California loan modification requests continue to sky-rocket. Even with Governor Schwarzenegger implementing another California foreclosure moratorium to help distressed homeowners in the Golden state.

Sales of existing single-family homes were down 30% last year from the 2005 level, while new-home sales showed a record-breaking plunge of more than 60% from 2005 to 2008, according to the Harvard report.

Many Wall Street analysts covering the home-builder sector remain skeptical of talk of a sustained recovery. “Overall, the California builders and construction companies we met with echoed what we have been hearing throughout the U.S.: that there was clear momentum in sales in the spring, but concerns still remain around the sustainability of the improvement we have seen,” said Barclays Capital analyst Megan McGrath in a note recapping a recent industry conference. “The availability of credit, to both builders themselves and to home buyers, continues to be challenging,” McGrath wrote. “While it appears that banks and mortgage lenders are willing to do some construction-only loans to builders, land-related financing appears to be relatively non-existent.”

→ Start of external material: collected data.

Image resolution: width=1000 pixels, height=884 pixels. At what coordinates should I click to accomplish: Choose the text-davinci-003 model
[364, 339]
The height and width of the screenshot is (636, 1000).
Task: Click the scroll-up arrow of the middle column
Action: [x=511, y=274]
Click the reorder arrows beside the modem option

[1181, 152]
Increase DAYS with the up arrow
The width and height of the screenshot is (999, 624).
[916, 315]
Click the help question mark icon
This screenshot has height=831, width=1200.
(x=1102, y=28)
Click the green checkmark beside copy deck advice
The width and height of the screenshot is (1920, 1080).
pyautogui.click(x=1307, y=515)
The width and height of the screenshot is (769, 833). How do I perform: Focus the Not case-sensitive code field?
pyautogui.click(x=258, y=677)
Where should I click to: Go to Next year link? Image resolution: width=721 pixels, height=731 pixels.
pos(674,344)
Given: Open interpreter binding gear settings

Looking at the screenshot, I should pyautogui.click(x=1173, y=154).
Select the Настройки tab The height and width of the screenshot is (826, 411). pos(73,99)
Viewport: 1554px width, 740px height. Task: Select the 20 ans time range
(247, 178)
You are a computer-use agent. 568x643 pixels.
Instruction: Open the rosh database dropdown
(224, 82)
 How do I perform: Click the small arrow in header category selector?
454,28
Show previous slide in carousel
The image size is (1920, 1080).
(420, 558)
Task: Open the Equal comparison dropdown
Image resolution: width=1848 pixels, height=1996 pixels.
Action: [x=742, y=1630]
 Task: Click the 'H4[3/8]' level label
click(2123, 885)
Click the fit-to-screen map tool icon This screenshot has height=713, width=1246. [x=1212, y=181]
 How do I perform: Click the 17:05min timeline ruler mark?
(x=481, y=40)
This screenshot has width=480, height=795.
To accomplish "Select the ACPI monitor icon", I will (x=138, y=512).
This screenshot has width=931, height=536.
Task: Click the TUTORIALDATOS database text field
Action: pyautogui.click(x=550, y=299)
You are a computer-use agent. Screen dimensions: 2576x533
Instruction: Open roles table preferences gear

According to the Mortgage Bankers Association, at least 3.2 million homeowners entered foreclosure in 2007 and 2008, and an additional 600,000 entered foreclosure in the first quarter of 2009. Mortgage servicing companies and lenders continue to report a flux of loan modification applications, so we know the demand for foreclosure prevention measures still exists. Despite these dismal foreclosure figures, the Harvard report did see some long-term positives for the U.S. residential market. In particular, it cited demographic trends such as expected demand from immigrants and so-called echo boomers, or the children of baby boomers.